Provided material
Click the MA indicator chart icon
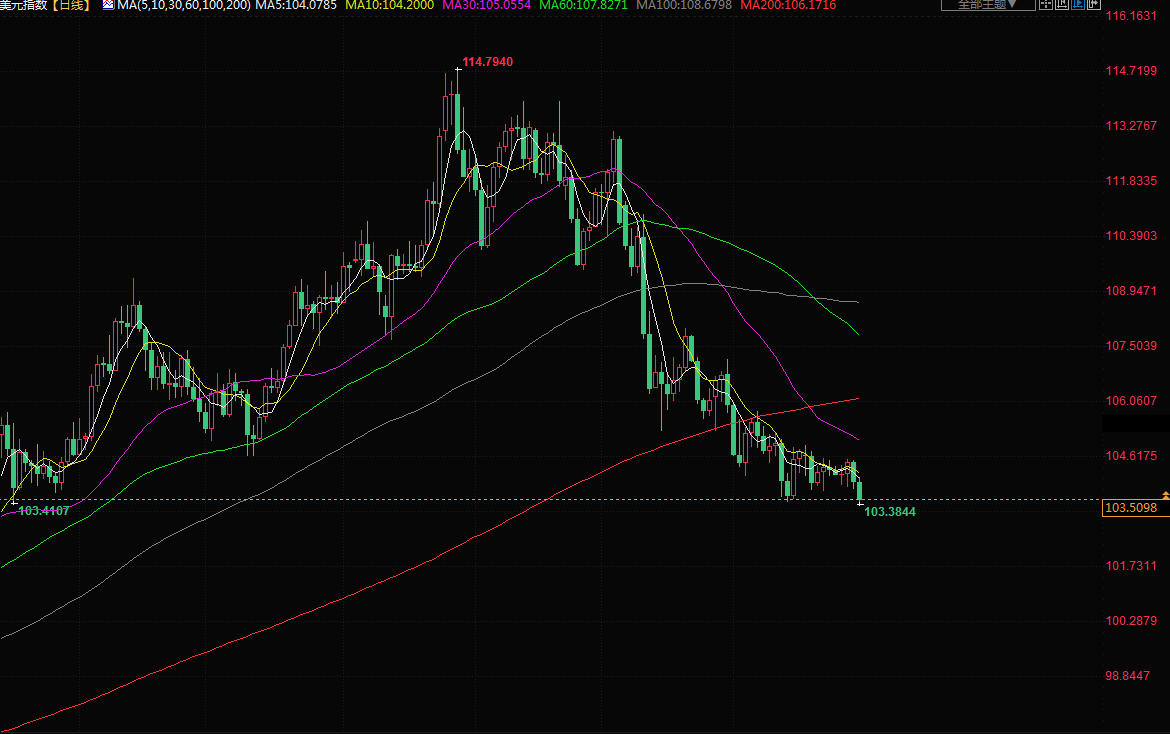The height and width of the screenshot is (734, 1170). click(x=108, y=5)
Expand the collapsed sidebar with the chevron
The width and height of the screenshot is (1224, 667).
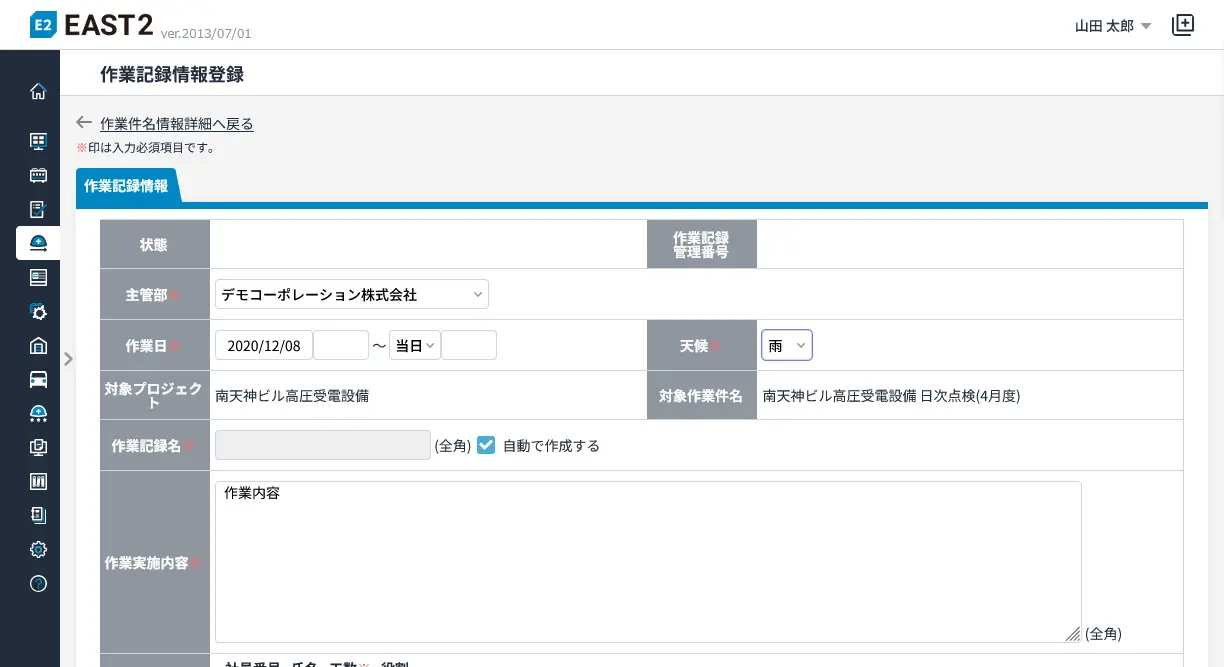tap(68, 359)
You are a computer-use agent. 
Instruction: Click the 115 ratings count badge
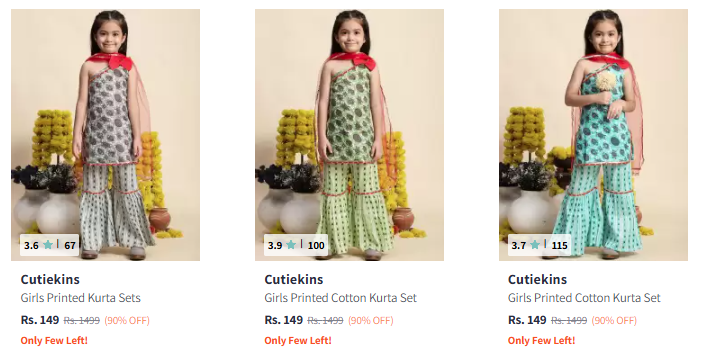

Required action
Print the full listing above exactly. Pictures stay out of the copy.

Answer box
Click the MA indicator chart icon
The height and width of the screenshot is (734, 1170). click(x=108, y=5)
Expand the collapsed sidebar with the chevron
The width and height of the screenshot is (1224, 667).
tap(68, 359)
You are a computer-use agent. 
Instruction: Click the 115 ratings count badge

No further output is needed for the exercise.